Bitcoin ($BTC) hit a new 2023 high of $35,912 on Wednesday, following the Federal Open Market Committee (FOMC) meeting. The price increase was likely due to a combination of factors, including the decision to pause interest rates and the continued growth of the cryptocurrency market.
With rates on pause, there could be higher asset prices coming. Inflation may also return, and punish anyone holding fiat assets.
According to the latest updates, the U.S. Federal Reverse (Fed) has paused interest rate hikes, maintaining the rate at 5.25% to 5.50%. The Fed also left the rate unchanged at the September 2023 FOMC meeting.
Jerome Powell, the Fed Chair, emphasized that the agency doesn’t rule out raising interest rates in the coming meetings. He also said that the Fed is committed to its long-term goal of controlling inflation and that it has no current plan to cut rates in the future.
The pause came as expected after Powell hinted that interest rate hikes may start slowing soon during a speech at the Economic Club of New York on Oct. 19.
The Fed Chair said recent data showed progress toward maximizing employment and stabilizing prices, but noted that inflation remains high and the Fed is prepared to raise rates further as needed to achieve its 2% target.
The Fed is in a Jam
The final FOMC meeting this year will take place on December 12-13. Goldman Sachs Asset Management expects the Fed to continuously hold interest rates until 2024.
After the meeting, the price of Bitcoin surpassed $35,900, its highest level of the year so far. At press time, Bitcoin is trading at around $35,200, up 112.28% in 2023.
Michael Saylor, founder of MicroStrategy, just confirmed that the company purchased an additional 155 BTC in November, totaling its holding to 158,400 BTC. It is estimated that the firm has profited approximately $700 million.
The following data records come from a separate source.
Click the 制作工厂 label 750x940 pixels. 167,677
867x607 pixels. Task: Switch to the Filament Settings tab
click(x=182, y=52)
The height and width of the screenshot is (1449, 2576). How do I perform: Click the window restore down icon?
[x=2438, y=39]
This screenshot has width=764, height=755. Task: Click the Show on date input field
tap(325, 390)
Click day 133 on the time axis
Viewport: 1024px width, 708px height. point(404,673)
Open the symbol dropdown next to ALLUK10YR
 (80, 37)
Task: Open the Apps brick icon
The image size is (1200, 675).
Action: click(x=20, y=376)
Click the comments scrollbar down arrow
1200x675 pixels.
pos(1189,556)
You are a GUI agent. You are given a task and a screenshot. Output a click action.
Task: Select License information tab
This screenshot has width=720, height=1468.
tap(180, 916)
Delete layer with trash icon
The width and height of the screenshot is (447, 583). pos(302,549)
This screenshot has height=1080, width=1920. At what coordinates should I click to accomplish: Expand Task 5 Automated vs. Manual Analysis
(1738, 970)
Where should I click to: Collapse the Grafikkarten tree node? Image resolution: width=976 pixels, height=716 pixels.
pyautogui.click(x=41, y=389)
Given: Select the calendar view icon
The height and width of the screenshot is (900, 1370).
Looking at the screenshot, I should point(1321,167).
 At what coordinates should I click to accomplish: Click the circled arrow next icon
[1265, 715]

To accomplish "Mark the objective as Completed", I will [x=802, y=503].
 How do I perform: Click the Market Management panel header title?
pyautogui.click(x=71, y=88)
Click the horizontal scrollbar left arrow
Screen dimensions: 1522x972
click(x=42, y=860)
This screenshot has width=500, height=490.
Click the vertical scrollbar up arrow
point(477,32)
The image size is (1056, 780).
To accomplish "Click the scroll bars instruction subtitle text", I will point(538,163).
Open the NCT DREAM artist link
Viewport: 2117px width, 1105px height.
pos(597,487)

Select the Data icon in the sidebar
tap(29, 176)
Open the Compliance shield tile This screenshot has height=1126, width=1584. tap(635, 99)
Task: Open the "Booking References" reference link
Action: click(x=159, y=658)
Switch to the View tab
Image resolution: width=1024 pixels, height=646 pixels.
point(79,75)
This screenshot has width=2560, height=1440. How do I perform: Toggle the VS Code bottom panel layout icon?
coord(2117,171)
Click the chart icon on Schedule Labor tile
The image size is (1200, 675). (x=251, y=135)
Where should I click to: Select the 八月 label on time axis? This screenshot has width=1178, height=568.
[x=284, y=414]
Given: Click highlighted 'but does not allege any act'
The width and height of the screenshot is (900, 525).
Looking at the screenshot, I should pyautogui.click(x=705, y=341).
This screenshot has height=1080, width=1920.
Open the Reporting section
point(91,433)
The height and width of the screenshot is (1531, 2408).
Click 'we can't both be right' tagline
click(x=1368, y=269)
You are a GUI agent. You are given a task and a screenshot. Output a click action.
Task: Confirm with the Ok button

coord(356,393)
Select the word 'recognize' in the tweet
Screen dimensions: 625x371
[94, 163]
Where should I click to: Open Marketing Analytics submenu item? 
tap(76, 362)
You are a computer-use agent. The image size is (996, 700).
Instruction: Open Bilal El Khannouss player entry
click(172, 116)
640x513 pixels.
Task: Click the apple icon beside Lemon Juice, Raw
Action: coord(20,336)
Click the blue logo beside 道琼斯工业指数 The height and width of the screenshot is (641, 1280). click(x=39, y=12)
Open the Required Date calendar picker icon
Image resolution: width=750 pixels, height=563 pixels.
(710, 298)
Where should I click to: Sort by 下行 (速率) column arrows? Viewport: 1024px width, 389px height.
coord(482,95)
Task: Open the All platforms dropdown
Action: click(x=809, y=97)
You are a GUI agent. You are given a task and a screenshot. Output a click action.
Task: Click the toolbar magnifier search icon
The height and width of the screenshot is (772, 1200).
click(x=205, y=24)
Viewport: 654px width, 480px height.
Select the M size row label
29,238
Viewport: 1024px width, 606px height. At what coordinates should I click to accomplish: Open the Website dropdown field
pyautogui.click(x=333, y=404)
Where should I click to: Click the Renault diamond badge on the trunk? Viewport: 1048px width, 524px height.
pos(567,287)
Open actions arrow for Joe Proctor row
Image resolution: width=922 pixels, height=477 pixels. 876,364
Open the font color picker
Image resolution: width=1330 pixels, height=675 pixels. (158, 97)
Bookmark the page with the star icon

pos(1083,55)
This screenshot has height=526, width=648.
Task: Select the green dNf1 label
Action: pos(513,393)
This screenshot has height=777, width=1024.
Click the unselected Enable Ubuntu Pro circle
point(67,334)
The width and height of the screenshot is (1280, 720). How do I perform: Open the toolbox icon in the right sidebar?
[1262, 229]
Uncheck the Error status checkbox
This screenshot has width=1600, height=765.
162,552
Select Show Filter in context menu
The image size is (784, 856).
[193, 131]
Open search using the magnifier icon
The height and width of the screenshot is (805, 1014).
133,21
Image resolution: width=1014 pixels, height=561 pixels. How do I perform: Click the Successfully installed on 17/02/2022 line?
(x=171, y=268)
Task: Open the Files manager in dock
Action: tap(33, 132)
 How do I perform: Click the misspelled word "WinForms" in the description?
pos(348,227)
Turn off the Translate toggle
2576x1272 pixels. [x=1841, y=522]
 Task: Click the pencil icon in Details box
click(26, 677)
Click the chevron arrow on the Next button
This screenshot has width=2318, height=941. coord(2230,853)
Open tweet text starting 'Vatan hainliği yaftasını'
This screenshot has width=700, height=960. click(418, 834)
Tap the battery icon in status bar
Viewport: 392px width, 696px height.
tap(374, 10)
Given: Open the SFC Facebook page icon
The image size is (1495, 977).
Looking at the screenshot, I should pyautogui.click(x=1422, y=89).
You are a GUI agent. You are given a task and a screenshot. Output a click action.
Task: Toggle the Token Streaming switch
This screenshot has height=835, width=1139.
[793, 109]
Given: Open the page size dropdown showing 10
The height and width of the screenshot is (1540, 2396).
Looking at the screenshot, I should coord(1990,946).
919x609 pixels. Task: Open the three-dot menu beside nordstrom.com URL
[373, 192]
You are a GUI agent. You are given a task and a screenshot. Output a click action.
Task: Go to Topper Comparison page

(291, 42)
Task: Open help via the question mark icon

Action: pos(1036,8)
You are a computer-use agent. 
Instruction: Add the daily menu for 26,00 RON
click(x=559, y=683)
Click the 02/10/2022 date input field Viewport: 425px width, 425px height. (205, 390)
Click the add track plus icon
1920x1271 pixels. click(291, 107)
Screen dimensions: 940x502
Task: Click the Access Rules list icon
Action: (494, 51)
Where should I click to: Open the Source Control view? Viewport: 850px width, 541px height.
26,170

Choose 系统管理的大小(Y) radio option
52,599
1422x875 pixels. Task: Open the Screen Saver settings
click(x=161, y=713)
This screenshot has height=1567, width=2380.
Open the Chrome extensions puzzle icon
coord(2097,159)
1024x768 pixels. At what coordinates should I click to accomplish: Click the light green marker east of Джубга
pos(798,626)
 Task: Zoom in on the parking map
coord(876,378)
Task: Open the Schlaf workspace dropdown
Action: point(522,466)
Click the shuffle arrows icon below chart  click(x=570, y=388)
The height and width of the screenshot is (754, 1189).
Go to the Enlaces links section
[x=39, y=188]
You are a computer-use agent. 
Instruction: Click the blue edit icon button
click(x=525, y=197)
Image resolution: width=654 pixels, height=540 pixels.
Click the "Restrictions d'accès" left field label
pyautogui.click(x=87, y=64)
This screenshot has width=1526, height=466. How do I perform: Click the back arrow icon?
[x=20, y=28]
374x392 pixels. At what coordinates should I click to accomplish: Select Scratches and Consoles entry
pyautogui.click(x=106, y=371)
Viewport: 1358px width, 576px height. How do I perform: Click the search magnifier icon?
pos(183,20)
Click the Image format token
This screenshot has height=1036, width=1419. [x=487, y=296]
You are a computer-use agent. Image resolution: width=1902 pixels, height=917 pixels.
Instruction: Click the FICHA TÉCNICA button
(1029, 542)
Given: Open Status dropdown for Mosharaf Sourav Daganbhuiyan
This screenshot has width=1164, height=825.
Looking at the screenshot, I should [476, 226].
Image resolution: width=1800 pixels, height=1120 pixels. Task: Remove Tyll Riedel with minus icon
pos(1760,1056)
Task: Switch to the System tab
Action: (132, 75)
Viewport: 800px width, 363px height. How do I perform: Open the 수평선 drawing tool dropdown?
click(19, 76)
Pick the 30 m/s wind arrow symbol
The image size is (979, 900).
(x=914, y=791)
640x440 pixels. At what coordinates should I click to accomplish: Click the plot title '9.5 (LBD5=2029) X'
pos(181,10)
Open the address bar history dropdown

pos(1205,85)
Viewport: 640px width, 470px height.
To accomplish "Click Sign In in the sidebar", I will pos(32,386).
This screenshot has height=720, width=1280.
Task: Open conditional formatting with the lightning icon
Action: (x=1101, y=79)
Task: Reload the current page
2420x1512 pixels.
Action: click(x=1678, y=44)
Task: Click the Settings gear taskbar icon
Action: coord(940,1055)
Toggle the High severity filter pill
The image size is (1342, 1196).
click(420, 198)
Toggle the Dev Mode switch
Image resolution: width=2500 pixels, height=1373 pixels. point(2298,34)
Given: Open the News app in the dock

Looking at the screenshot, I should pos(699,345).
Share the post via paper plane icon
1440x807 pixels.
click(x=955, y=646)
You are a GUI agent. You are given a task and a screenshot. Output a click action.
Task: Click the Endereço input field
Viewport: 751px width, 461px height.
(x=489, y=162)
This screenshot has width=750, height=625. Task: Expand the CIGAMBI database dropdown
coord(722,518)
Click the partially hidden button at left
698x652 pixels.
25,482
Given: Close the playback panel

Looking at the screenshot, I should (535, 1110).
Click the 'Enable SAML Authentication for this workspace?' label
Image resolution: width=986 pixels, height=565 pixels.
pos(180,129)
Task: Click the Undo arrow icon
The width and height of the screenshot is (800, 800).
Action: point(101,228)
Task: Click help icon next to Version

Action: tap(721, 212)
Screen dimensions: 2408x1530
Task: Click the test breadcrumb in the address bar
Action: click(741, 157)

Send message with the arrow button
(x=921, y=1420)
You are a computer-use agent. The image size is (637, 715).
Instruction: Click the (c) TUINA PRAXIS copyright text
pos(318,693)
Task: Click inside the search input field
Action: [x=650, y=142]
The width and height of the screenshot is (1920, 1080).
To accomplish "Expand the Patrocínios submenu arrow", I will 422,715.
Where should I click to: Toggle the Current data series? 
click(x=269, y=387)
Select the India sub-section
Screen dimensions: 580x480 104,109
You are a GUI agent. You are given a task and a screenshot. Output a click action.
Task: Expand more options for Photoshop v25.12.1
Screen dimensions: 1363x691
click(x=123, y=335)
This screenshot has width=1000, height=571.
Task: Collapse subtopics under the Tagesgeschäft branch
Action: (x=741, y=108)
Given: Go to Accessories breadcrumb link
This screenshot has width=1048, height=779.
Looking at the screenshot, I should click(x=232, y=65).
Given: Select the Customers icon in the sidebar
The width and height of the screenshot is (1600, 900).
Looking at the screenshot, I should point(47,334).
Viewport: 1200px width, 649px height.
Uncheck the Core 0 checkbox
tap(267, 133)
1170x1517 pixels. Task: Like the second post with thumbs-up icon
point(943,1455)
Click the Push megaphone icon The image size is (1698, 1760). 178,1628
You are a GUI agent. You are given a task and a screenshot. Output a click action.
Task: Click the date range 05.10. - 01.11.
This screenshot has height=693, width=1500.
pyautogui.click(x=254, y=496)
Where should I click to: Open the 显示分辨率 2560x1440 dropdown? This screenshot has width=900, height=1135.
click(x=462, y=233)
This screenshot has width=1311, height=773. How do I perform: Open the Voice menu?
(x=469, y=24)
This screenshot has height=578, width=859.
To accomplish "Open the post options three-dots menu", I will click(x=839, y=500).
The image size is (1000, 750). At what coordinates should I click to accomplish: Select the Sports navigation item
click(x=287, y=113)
Altcoins have also seen an uptick over the past 24 hours. Ethereum (ETH) surged 2%, Binance Coin (BNB) surged 1.66%, Ripple (XRP) was up 4%, Cardano (ADA) rallied 6.64%, and Solana (SOL) surged 10.28%, making it the gainer of the day.
Market Outlook in November and Beyond
The Fed’s decision also kicked off a positive November, but the market outlook in November is still unpredictable and complex. Historical data shows mixed results for Bitcoin’s November performance over the past five years. Accordingly, Bitcoin only gained in November 2020. The cryptocurrency closed the month with a red candle in the remaining four years.
The Consumer Price Index (CPI) for October, slated for a release on Nov. 14, will be the next major macro data to look out for. The index will provide more insight into the current state of inflation and the Fed’s monetary policy outlook.
If the CPI comes in lower than expected, it could signal to the Fed that inflation is moderated and that it may be able to slow down the pace of interest rate hikes. This could have a positive impact on the crypto market.
The expectation that a spot Bitcoin exchange-traded (ETF) will be approved in the next few months could boost price momentum. Multiple major institutions, including BlackRock, Invesco, VanEck, Bitwise, Fidelity, ARK Invest, and 21Shares, are waiting for the decision of the U.S. Securities and Exchange Commission (SEC) on their applications to launch the spot bitcoin product.
The SEC has so far approved Bitcoin and Ether futures ETFs but has rejected spot Bitcoin ETFs due to concerns about fraud and market manipulation. Analysts believe that applications for spot Bitcoin ETFs from large and established players could pressure the SEC to change its stance.
In addition to the ETFs, the ongoing Israel-Hamas and the Bitcoin Halving set to come in Q4 2023 could also trigger a bull run in the future.